There is also growing dissonance in the area of economic cooperation. At first glance, things appear to be going swimmingly. Bilateral trade is constantly growing, reaching €309 billion ($409 billion) in 2011. Moscow has helped to shore up the euro during the crisis by holding 41 percent of its €400 billion in foreign currency reserves in the European common currency.



Meanwhile, 80 percent of the EU's foreign investment is placed in Russia. An estimated 20,000 EU-based firms have established subsidiaries in Russia, including 6,000 German companies. And 10 percent of EU exports go to Russia.



Meanwhile, 45 percent of Russian exports -- largely oil and gas -- go to the EU. But that's precisely what Brussels would like to see change. "We have to reduce dependency on Russia," says European Energy commissioner Günther Oettinger, Germany's representative on the European Commission. To that end, he has been firmly pushing plans for the construction of the Nabucco pipeline, which will pump natural gas from the Caspian Sea to Europe without giving Moscow any say in the matter. And, in September, the European Commission opened up anti-competition procedures against Gazprom.

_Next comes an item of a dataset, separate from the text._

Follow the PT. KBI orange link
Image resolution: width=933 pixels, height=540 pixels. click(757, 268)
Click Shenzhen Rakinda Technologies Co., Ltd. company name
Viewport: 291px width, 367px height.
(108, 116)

The Commission suspects the company is abusing "its dominent market position" in the way it supplies gas in parts of the EU. Barroso's Commission has accused Gazprom of hindering the transport of gas to Eastern Europe and charging customers unfair prices.




Moscow Grows Impatient




The Russian government is concerned about a possible decline in revenue at state-owned Gazprom. "The Europeans don't want gas.



They don't want nuclear power. So what do they want to use to heat their homes? They even have to purchase wood from Siberia," Putin recently raged during a meeting with top German executives.




There are also active disputes over protectionist measures taken by the Kremlin, which has, for example, banned the import of livestock from the EU. In addition, the country also hasn't yet signed a treaty that would provide foreign airlines with flyover rights for Siberia. German national airline Lufthansa, for example, is charged exorbitant prices when it flies routes over Siberia.




Within the European Commission, doubts are growing that Russia really wants to be a "true partner." During his talk with Putin this week, Barroso is planning a last-ditch effort to achieve a reduction of the trade barriers Russia has erected.




Otherwise the EU plans to push for WTO action against the country. The word inside the Commission is that it supported Russia's bid to join the World Trade Organization, but now that it is a member, it must abide by the rules and accept the good with the bad.



At the same time, Moscow is also impatient about a lack of progress in plans for a free-trade zone that Putin presented during a trip to Berlin in 2010. According to the proposal, an enormous trade zone would be created that would include 700 million people, with 500 million EU citizens and 200 million Russians, Belarussians, Kazakhs and Ukrainians. In Europe, the proposal has found little support.




Two decades after the collapse of the Soviet Union, hopes for a harmonious convergence between East and West have not been fulfilled. Fyodor Lukyanov, editor in chief of Russia in Global Affairs and chairman of the Russian Council on Foreign and Defense Policy, says: "The entire European House that Mikhail Gorbachev once dreamt of stands empty today."